DIRECTIONS FOR THIS TASK: Reproduce every one of the following records word for word.

##########

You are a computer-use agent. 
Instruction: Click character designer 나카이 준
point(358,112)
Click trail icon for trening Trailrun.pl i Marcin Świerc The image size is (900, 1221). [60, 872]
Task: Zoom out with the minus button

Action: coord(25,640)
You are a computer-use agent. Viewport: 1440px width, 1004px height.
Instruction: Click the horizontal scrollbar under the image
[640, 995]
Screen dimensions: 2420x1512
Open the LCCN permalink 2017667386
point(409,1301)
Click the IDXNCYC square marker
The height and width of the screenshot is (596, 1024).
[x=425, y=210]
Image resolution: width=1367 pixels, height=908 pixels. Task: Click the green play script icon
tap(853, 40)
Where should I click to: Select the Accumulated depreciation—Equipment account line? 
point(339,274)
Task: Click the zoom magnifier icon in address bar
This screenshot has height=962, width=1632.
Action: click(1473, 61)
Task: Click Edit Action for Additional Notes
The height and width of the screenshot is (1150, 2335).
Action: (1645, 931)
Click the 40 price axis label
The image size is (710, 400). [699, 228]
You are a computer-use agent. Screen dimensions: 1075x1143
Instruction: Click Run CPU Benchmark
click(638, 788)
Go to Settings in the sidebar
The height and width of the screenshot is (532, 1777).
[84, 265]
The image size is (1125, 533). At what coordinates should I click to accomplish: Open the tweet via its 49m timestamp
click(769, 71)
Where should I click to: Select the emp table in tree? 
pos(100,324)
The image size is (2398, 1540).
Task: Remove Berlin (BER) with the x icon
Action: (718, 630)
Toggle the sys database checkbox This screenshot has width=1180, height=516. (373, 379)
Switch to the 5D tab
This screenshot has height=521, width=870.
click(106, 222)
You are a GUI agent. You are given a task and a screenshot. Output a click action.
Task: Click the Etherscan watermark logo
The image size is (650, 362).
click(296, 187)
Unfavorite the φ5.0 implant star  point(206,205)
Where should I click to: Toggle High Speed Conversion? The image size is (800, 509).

##########

TASK RESPONSE:
You are a computer-use agent. 
Instruction: Click character designer 나카이 준
point(358,112)
Click trail icon for trening Trailrun.pl i Marcin Świerc The image size is (900, 1221). [60, 872]
Task: Zoom out with the minus button

Action: coord(25,640)
You are a computer-use agent. Viewport: 1440px width, 1004px height.
Instruction: Click the horizontal scrollbar under the image
[640, 995]
Screen dimensions: 2420x1512
Open the LCCN permalink 2017667386
point(409,1301)
Click the IDXNCYC square marker
The height and width of the screenshot is (596, 1024).
[x=425, y=210]
Image resolution: width=1367 pixels, height=908 pixels. Task: Click the green play script icon
tap(853, 40)
Where should I click to: Select the Accumulated depreciation—Equipment account line? 
point(339,274)
Task: Click the zoom magnifier icon in address bar
This screenshot has height=962, width=1632.
Action: click(1473, 61)
Task: Click Edit Action for Additional Notes
The height and width of the screenshot is (1150, 2335).
Action: (1645, 931)
Click the 40 price axis label
The image size is (710, 400). [699, 228]
You are a computer-use agent. Screen dimensions: 1075x1143
Instruction: Click Run CPU Benchmark
click(638, 788)
Go to Settings in the sidebar
The height and width of the screenshot is (532, 1777).
[84, 265]
The image size is (1125, 533). At what coordinates should I click to accomplish: Open the tweet via its 49m timestamp
click(769, 71)
Where should I click to: Select the emp table in tree? 
pos(100,324)
The image size is (2398, 1540).
Task: Remove Berlin (BER) with the x icon
Action: (718, 630)
Toggle the sys database checkbox This screenshot has width=1180, height=516. (373, 379)
Switch to the 5D tab
This screenshot has height=521, width=870.
click(106, 222)
You are a GUI agent. You are given a task and a screenshot. Output a click action.
Task: Click the Etherscan watermark logo
The image size is (650, 362).
click(296, 187)
Unfavorite the φ5.0 implant star  point(206,205)
Where should I click to: Toggle High Speed Conversion? The image size is (800, 509).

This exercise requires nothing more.